Investigating the Capabilities and Limitations of Machine Learning for Identifying Bias in English Language Data with Information and Heritage Professionals
This work addresses bias in ML for information and heritage professionals, offering a novel reframing but is incremental in its approach.
The study tackled the problem of bias in machine learning by reframing it from removal to identification, creating models to highlight biased language in English data and evaluating them with information and heritage professionals, finding that ML has limitations due to contextual factors and the inevitability of bias.
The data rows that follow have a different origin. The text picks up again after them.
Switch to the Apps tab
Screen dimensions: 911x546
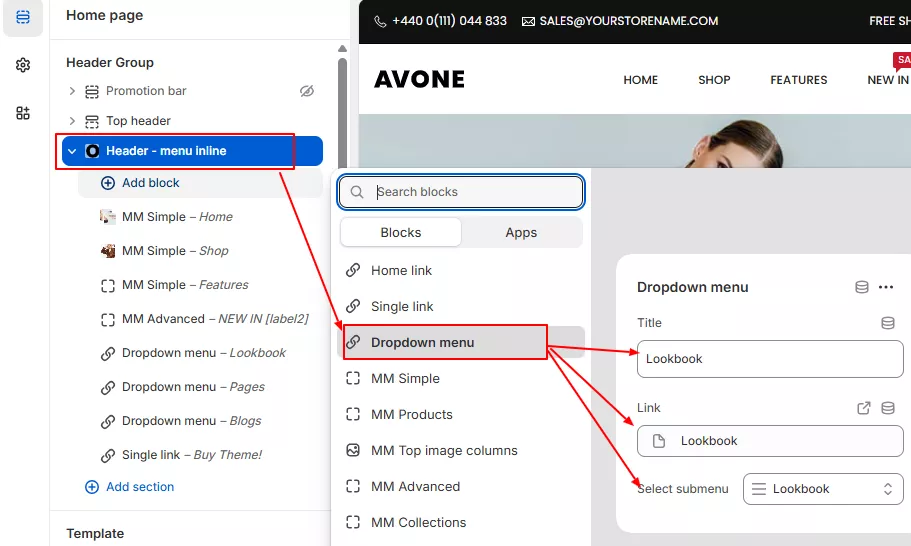[x=521, y=232]
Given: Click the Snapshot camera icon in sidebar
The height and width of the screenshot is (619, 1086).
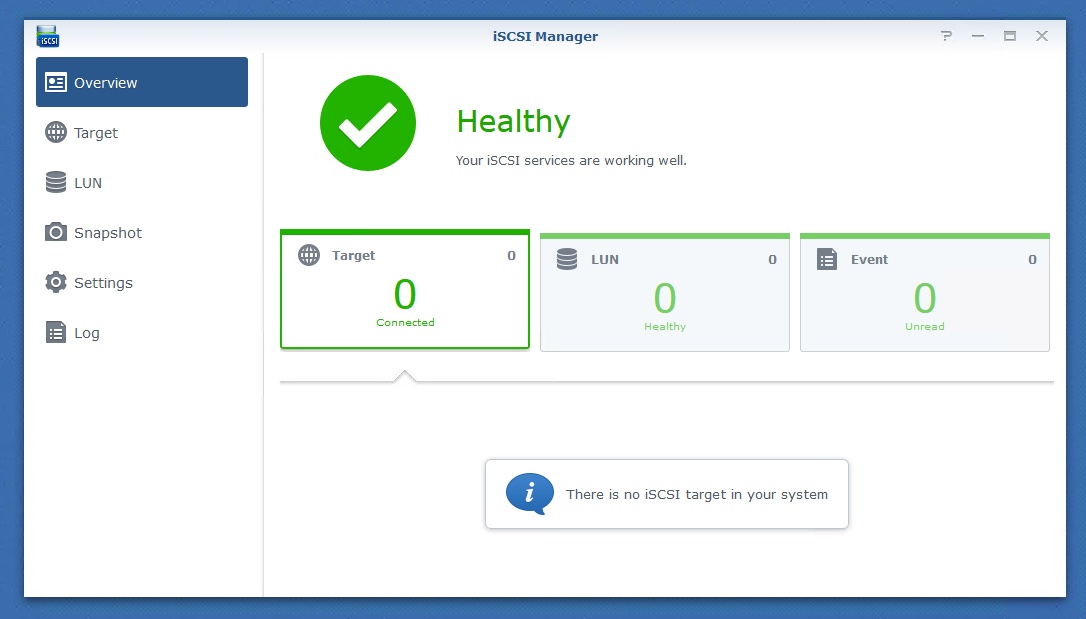Looking at the screenshot, I should [56, 233].
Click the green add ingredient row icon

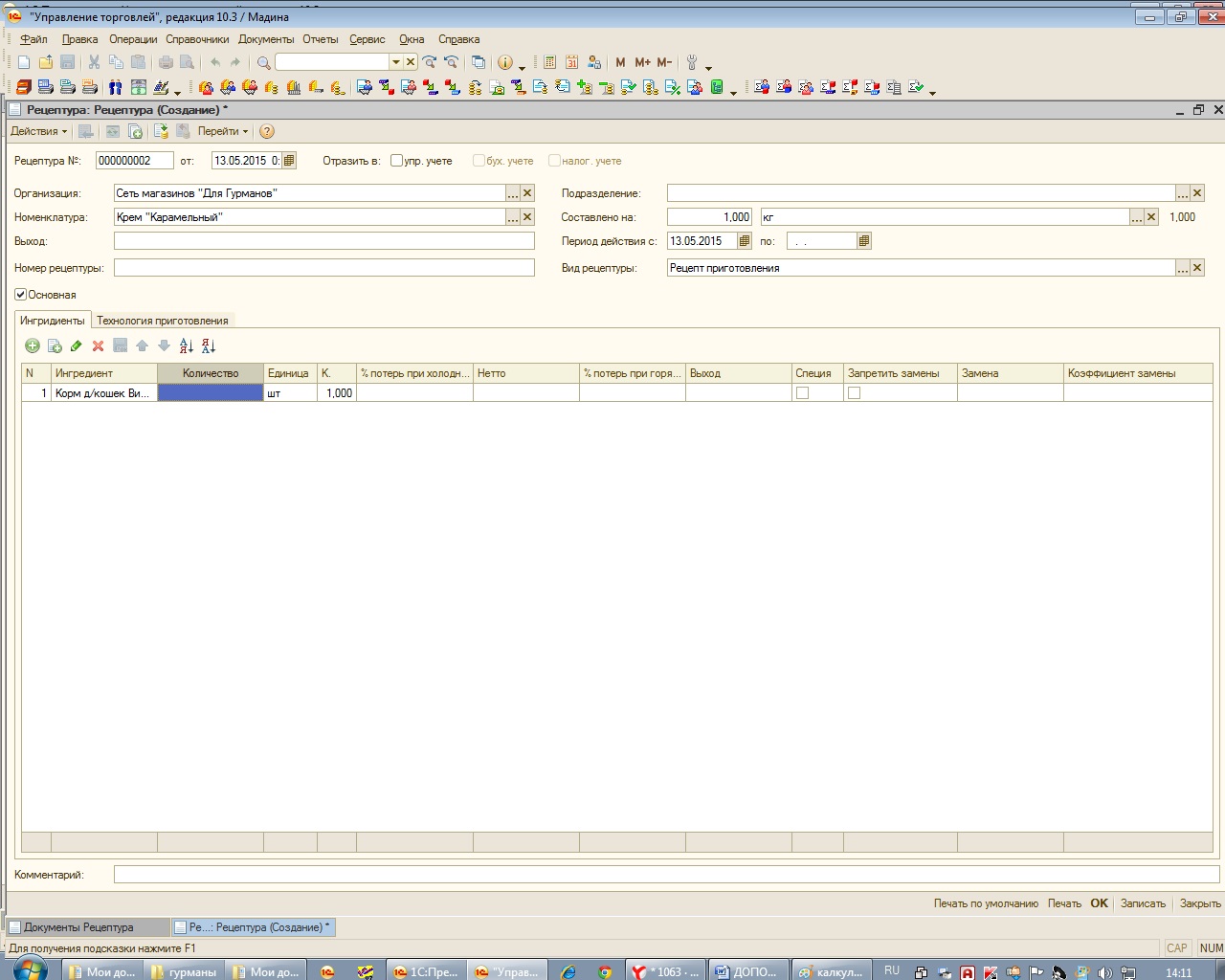(33, 346)
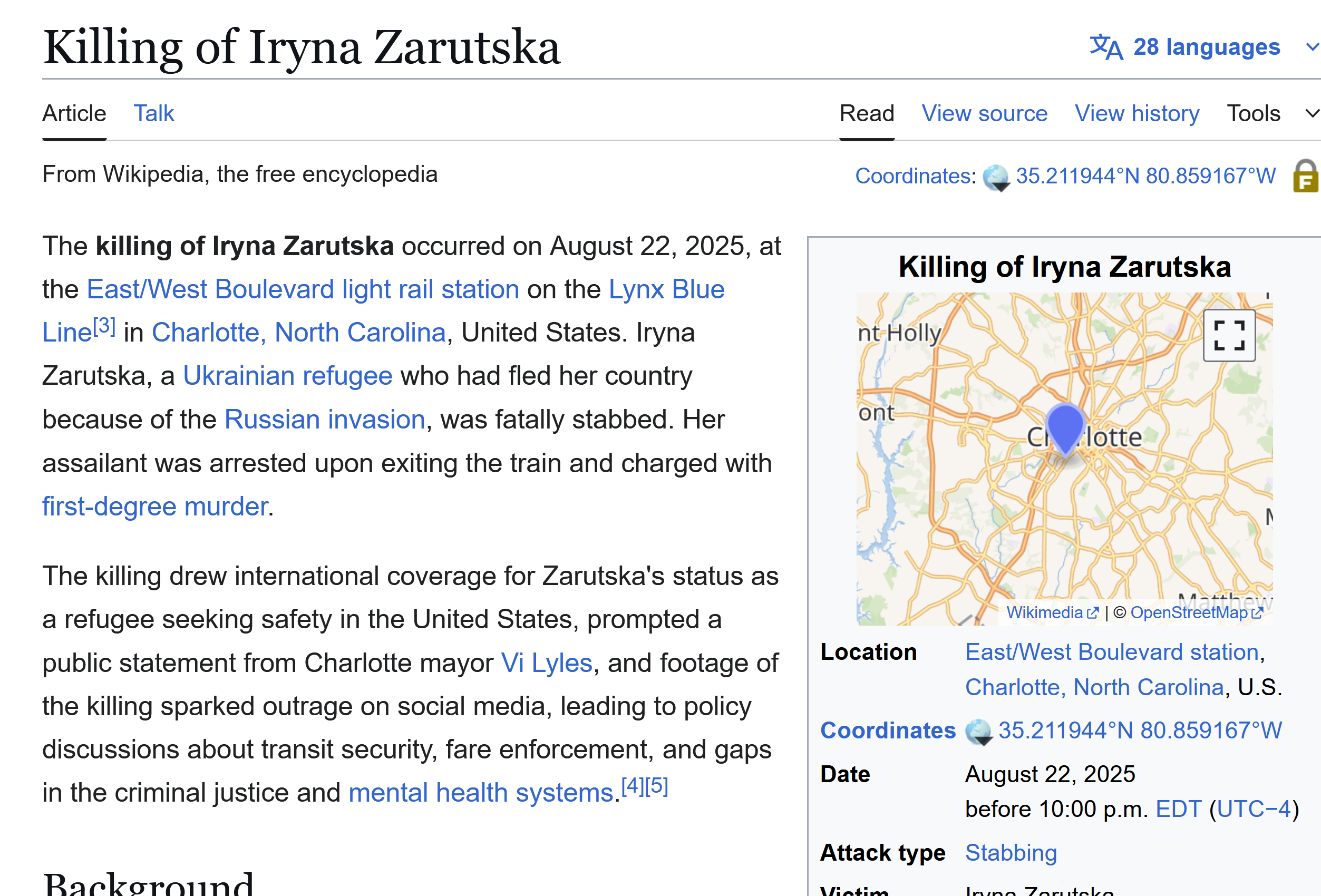Follow the Ukrainian refugee link
Image resolution: width=1321 pixels, height=896 pixels.
pyautogui.click(x=288, y=376)
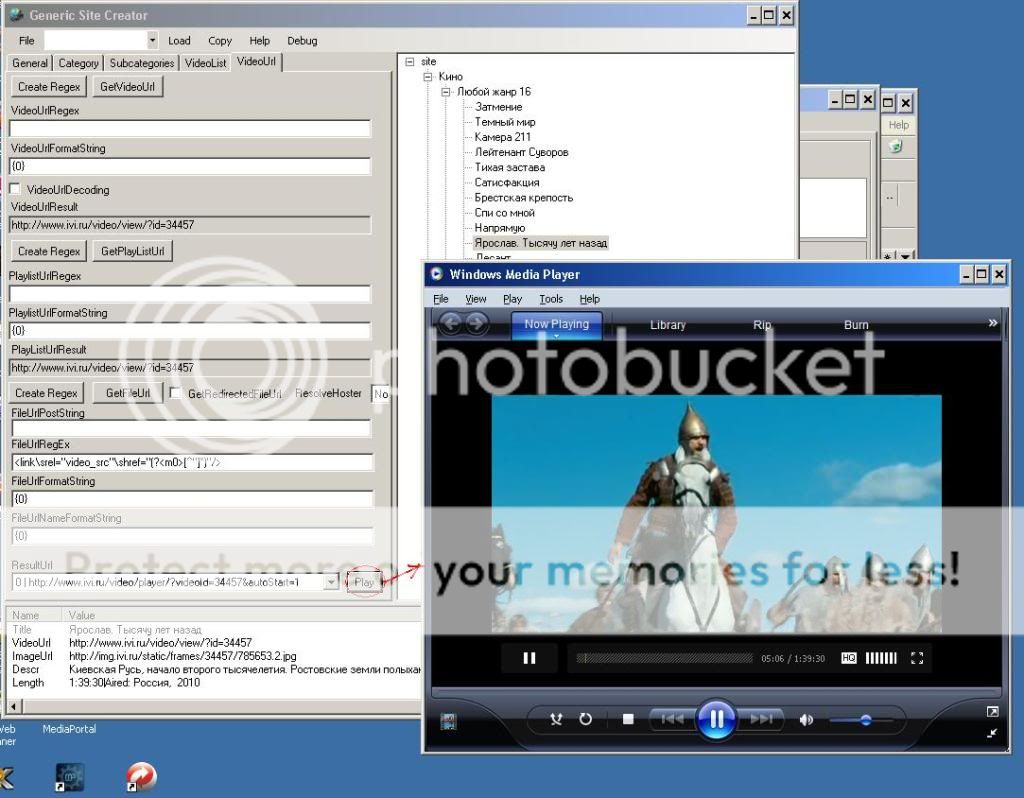Mute the speaker in Windows Media Player
Image resolution: width=1024 pixels, height=798 pixels.
point(806,719)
Despite numerous efforts to mitigate their biases, ML systems continue to harm already-marginalized people. While predominant ML approaches assume bias can be removed and fair models can be created, we show that these are not always possible, nor desirable, goals. We reframe the problem of ML bias by creating models to identify biased language, drawing attention to a dataset's biases rather than trying to remove them. Then, through a workshop, we evaluated the models for a specific use case: workflows of information and heritage professionals. Our findings demonstrate the limitations of ML for identifying bias due to its contextual nature, the way in which approaches to mitigating it can simultaneously privilege and oppress different communities, and its inevitability. We demonstrate the need to expand ML approaches to bias and fairness, providing a mixed-methods approach to investigating the feasibility of removing bias or achieving fairness in a given ML use case.